Their main concern has to do with who will have access to the data RFID technology allows companies to collect and how it that data can be aggregated. For example, it would be theoretically possible for businesses to tag everything with RFID, allowing RFID antennas anywhere to scan the contents of people’s purses, wallets, shopping bags, not to mention identifying the makers of the clothes, jewelry, and shoes they’re wearing. The ability to collect, aggregate, and manipulate this information could give businesses a powerful marketing tool if they can use it to profile and identify potential customers as they walk through the mall entering stores and restaurants.

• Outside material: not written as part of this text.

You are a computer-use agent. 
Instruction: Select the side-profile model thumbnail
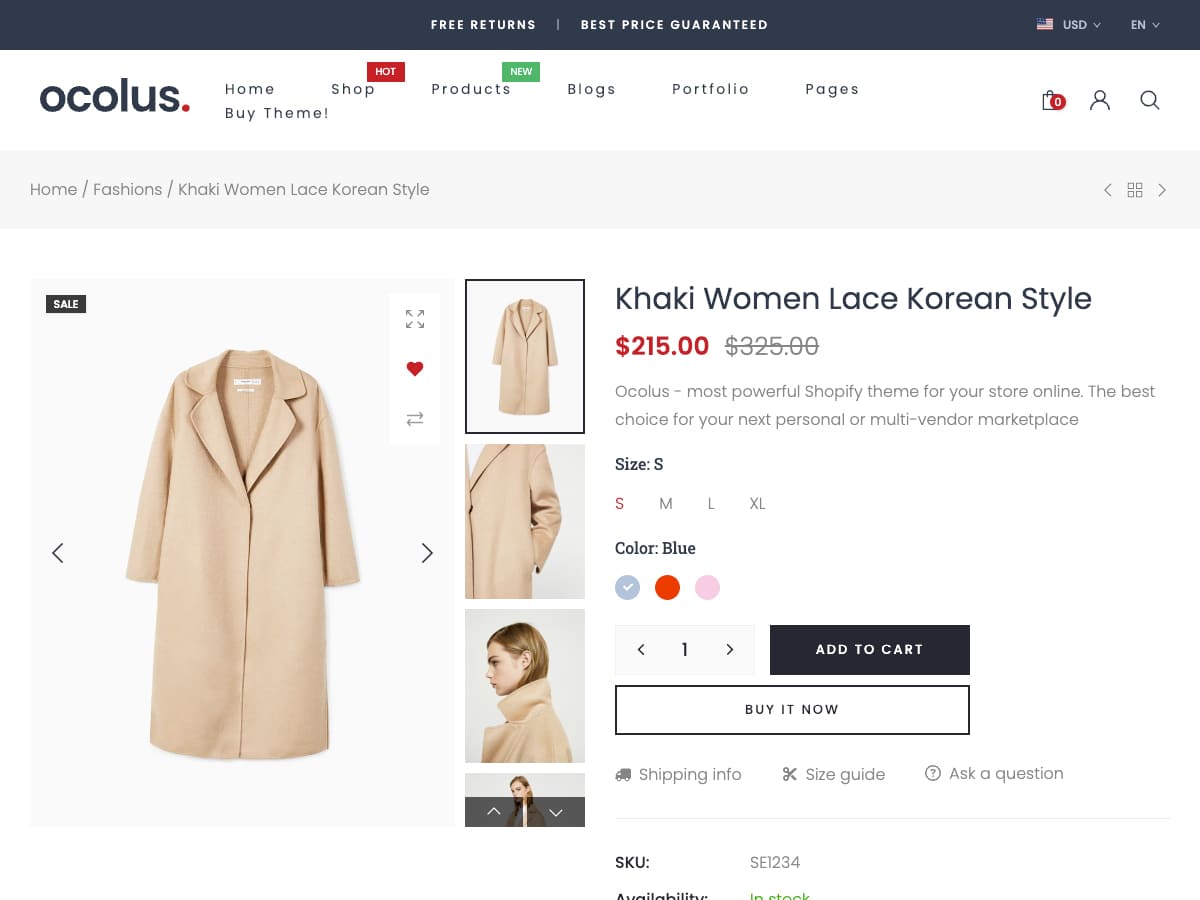[x=524, y=686]
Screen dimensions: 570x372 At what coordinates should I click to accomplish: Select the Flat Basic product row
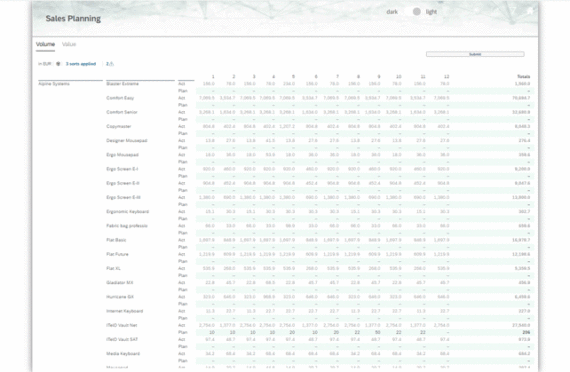[116, 240]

While the retail uses of RFID appear to raise the greatest concern, some believe other uses, such as tagging library books with RFID chips, pose a threat as well. If people can be identified and profiled according to the library books they read and carry with them, homeland security agencies seeking to identify potential terrorists and businesses wanting to profile customers’ interests may use RFID readers to track and identify people and the library books they’re carrying with them. Some experts predict that if uniform technology standards are developed and RFID becomes ubiquitous, the entire contents of people’s handbags, shopping bags, and even the clothes they wear, will be identifiable as people walk through a doorway equipped with an RFID reader at stores, airports, and government buildings.

What laws limit businesses from tracking people?

Technology already allows people to be tracked from their morning coffee stop to their evening trip home from work. In many cases, the federal or state government has acted to restrict how businesses can use the information they collect on people.